AIM ▸ Reproduce word for word the part of the listing that opens with the line containing "I will point(231,625)." and closes with the line containing "Action: tap(8, 32)", including both of those lines.

>> START RECORD EXCERPTS

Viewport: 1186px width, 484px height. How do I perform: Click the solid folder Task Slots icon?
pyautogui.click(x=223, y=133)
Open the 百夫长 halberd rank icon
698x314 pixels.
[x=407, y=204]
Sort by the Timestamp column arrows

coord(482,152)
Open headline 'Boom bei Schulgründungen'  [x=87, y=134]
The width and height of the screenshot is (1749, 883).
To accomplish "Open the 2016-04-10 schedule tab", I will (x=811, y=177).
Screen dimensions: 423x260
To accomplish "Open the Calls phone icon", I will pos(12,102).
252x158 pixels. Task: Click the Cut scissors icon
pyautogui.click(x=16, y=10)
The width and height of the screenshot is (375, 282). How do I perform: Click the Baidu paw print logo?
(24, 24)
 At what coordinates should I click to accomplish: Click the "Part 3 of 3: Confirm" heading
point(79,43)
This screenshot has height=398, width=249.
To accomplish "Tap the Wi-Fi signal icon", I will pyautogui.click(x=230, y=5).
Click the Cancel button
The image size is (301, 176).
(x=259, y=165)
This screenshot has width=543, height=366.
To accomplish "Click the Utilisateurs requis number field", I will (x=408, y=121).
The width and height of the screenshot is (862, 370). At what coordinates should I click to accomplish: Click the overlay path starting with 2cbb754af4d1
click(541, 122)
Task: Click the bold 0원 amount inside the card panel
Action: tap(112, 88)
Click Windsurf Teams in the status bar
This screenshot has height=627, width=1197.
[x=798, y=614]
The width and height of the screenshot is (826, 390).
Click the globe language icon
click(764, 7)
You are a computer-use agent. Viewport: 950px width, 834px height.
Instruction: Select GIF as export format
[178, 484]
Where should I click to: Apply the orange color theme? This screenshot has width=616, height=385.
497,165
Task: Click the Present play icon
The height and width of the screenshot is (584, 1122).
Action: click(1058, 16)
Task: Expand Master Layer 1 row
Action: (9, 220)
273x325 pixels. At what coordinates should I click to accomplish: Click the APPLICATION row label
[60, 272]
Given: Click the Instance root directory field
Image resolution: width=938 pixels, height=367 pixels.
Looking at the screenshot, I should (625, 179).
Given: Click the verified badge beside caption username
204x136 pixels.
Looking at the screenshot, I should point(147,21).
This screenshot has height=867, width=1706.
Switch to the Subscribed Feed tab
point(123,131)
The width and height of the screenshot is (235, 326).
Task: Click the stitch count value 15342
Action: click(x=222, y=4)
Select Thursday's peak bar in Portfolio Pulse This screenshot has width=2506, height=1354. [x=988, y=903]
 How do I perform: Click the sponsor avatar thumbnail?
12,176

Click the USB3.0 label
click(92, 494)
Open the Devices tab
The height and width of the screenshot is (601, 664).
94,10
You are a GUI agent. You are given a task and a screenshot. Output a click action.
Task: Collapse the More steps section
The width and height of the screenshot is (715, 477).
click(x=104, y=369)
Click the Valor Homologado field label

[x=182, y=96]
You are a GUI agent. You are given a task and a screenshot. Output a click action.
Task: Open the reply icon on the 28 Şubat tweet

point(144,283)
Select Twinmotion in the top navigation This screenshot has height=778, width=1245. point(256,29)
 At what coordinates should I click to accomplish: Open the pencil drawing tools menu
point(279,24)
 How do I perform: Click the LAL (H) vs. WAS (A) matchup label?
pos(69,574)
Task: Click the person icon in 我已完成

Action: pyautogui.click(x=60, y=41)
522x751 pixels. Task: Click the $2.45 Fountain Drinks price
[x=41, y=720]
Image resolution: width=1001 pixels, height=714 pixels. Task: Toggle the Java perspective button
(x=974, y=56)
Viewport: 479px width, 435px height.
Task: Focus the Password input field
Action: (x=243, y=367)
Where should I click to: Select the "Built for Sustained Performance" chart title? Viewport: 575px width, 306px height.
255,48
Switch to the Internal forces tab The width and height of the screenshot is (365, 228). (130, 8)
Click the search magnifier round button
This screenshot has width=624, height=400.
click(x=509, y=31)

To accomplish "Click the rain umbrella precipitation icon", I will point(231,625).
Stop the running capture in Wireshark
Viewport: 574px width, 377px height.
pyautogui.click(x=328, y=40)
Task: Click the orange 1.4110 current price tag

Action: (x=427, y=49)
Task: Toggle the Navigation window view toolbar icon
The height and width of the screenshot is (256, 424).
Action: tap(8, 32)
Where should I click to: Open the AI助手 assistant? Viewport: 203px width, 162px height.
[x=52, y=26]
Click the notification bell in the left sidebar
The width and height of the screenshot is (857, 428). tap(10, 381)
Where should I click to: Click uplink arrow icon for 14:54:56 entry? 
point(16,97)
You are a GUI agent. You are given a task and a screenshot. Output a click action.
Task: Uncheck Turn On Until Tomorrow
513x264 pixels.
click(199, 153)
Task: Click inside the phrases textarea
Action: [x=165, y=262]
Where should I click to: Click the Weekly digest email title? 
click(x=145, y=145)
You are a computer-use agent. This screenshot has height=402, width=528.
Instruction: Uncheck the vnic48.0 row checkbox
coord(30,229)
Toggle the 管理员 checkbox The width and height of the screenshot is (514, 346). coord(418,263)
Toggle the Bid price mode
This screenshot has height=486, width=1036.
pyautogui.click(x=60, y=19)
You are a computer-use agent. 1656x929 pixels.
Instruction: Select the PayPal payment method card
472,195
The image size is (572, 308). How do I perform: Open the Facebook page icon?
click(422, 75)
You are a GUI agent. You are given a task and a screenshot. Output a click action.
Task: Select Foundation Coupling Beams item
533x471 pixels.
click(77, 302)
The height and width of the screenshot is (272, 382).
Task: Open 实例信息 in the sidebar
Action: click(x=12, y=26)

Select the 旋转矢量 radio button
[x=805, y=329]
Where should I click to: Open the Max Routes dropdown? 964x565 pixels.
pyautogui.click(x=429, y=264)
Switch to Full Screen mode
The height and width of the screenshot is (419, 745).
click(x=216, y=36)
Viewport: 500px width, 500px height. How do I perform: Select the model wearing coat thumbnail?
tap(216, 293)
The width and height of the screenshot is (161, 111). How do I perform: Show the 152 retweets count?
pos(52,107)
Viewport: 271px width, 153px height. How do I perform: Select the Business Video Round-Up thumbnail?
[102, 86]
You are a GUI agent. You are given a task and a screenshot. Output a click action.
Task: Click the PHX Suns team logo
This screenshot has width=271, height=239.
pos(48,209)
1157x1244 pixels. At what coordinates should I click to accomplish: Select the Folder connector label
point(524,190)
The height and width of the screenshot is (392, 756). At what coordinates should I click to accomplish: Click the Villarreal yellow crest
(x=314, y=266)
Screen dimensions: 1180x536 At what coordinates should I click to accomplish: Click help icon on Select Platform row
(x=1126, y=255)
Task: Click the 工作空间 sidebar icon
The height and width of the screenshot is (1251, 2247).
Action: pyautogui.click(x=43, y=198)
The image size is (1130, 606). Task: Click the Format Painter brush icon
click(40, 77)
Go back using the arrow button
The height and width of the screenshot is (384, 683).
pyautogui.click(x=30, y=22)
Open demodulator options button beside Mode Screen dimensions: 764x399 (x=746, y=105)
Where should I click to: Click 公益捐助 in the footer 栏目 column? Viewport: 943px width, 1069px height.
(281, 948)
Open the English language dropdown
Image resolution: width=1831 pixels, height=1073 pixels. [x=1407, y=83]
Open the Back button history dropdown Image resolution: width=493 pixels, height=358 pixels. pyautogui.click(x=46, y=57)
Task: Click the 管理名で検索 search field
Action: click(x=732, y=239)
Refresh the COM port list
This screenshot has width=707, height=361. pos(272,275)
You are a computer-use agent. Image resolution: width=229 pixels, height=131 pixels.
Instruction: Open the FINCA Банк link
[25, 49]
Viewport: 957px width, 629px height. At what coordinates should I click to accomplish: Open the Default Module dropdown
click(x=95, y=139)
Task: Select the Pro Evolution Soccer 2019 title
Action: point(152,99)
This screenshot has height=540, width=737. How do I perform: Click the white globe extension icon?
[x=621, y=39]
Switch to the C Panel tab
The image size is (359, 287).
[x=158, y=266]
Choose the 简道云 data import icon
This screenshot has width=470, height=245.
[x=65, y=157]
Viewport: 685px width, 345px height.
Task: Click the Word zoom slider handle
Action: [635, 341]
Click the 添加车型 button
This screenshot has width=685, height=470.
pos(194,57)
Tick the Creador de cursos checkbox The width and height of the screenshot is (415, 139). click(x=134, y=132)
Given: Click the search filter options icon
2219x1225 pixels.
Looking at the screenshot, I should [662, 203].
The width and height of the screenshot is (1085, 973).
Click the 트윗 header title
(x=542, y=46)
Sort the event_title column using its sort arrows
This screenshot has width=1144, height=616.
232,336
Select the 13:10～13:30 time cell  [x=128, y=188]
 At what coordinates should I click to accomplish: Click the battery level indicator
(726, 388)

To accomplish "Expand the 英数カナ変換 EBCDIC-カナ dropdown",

>> END RECORD EXCERPTS

SOLUTION TO THIS EXERCISE ▸
To accomplish "Click the rain umbrella precipitation icon", I will point(231,625).
Stop the running capture in Wireshark
Viewport: 574px width, 377px height.
pyautogui.click(x=328, y=40)
Task: Click the orange 1.4110 current price tag

Action: (x=427, y=49)
Task: Toggle the Navigation window view toolbar icon
The height and width of the screenshot is (256, 424).
Action: tap(8, 32)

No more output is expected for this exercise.